Les déclarations officielles des syndicats, selon lesquelles la campagne de vaccination doit donner la priorité aux enseignants, sert de couverture pour la mise en œuvre de la politique d'immunité collective de la classe dirigeante. Même si les enseignants étaient vaccinés, la plupart des personnes fréquentant les écoles – les élèves – seront toujours vulnérables. Tous les membres de la communauté scolaire resteront des vecteurs potentiels de transmission du coronavirus.

Le fait que les syndicats couvrent la campagne de retour à l'école avec la demande de vaccination des enseignants est une tentative désespérée de détourner l'énorme colère des enseignants et des travailleurs de la santé face à la réponse criminelle de la classe dirigeante à la pandémie. Les enseignants doivent être avertis que si les syndicats sont autorisés à imposer leur politique, le résultat direct en sera une recrudescence du coronavirus dans tout le pays.

Mardi, dans l'État le plus au sud, celui de Rio Grande do Sul, après que le gouverneur Eduardo Leite du Parti social-démocrate brésilien (PSDB) de droite a ouvertement promu la politique d'immunité collective dans les écoles et déclaré l'assouplissement de la limite de 50 pour cent du nombre d'élèves en salle de cours, le syndicat des enseignants de l'État (CPERS) a publié ce qui équivaut à une lettre à Leite, lui demandant d'accélérer le programme de vaccination.

Sa déclaration se termine ainsi: 'Nous exigeons une vaccination immédiate pour tous les professionnels de l'éducation, le respect et des conditions minimales de sécurité', sans appeler à une grève des enseignants ni faire aucune référence aux luttes menées dans d'autres États.

Le SINTE-SC, l'APP, le CPERS, l'APEOESP et tous les autres syndicats d'État affiliés à la Confédération nationale des travailleurs de l'éducation (CNTE), contrôlée par le Parti des travailleurs (PT), défendent les intérêts de l'oligarchie au pouvoir. Lundi, le président de la CNTE, Heleno Manoel Gomes Araújo Filho, a déclaré: 'Nous ne voyons aucun changement dans les conditions politiques ou dans la sécurité sanitaire pour effectuer le retour à l'école.'

Les 'conditions politiques' de la réouverture comprennent la suppression des grèves des enseignants dirigées contre la campagne de retour à l'école et se répandant dans tout le pays.
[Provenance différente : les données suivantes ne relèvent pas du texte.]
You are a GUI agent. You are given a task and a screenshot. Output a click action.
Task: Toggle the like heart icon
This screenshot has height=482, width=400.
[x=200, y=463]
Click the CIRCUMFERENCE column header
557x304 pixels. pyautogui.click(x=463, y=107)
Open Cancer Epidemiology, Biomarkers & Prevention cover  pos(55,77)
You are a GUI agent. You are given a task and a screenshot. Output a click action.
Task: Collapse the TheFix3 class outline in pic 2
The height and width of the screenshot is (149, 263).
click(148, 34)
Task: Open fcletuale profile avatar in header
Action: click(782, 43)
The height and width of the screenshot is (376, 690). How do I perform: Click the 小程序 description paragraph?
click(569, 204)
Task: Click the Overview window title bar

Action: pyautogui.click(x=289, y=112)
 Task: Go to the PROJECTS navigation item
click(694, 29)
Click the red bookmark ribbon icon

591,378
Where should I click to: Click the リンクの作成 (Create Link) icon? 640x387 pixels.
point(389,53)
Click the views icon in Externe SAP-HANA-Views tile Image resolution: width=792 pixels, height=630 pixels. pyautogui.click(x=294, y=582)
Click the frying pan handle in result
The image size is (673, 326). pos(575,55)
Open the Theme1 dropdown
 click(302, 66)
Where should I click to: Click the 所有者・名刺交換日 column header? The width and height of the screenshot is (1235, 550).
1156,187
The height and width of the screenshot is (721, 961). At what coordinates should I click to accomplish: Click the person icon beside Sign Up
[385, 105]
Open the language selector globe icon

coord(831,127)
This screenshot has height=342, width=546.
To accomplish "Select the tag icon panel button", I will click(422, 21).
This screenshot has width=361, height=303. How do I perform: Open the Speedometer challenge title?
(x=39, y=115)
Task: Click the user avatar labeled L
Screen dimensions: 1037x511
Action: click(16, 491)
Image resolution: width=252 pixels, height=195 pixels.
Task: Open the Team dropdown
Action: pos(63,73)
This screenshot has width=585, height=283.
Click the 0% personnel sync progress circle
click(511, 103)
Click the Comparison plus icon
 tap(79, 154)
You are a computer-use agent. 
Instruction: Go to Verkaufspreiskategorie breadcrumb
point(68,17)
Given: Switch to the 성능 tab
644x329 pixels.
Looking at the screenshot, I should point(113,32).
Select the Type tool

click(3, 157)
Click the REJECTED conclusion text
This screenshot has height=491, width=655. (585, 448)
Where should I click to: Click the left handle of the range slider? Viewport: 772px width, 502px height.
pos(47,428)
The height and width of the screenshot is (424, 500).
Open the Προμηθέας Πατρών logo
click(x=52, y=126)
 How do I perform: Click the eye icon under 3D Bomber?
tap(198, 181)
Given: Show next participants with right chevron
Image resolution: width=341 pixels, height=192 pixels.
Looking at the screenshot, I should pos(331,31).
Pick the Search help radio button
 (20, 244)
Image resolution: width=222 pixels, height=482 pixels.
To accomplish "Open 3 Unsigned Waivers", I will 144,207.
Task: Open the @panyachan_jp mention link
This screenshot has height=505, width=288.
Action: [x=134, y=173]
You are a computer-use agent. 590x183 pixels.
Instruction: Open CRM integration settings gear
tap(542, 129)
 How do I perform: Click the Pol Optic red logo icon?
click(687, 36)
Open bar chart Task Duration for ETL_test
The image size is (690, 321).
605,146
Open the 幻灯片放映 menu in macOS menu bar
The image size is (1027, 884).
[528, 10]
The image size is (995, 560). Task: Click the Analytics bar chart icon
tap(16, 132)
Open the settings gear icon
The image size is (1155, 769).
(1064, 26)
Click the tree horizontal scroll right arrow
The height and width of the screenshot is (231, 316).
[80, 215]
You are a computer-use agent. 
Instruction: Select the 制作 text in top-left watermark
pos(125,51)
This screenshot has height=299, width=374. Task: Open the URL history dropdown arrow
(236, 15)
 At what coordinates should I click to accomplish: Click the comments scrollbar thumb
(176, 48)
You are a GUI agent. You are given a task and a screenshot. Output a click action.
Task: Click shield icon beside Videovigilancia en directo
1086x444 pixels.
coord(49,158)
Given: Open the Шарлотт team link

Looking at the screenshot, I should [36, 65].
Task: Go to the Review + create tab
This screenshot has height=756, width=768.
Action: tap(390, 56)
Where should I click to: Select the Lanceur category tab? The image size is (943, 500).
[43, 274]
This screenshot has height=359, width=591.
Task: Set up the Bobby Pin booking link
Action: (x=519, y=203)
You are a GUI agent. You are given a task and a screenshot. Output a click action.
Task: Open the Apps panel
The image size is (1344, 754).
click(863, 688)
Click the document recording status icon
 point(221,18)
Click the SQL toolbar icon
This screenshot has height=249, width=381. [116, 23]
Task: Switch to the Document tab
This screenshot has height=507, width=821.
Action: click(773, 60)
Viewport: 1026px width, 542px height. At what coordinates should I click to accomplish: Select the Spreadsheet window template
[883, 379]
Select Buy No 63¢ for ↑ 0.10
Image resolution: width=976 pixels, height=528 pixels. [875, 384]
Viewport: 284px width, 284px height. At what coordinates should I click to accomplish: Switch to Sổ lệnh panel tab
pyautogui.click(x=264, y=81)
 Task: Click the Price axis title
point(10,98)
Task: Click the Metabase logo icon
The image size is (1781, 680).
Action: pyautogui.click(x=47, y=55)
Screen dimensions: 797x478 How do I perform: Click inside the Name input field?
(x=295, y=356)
Comme l'élite dirigeante qu'ils servent, les syndicats craignent avant tout le développement d'une lutte unifiée des enseignants, indépendante des syndicats, au-delà des frontières étatiques et nationales, en alliance avec les travailleurs de la santé et toutes les sections de la classe ouvrière.

Les travailleurs de l'éducation et de la santé doivent former des comités de base, indépendants des syndicats, pour s'opposer à la politique d'immunité collective et lutter pour la fermeture de toute production non essentielle jusqu'à ce que la population soit vaccinée, avec un plein revenu garanti.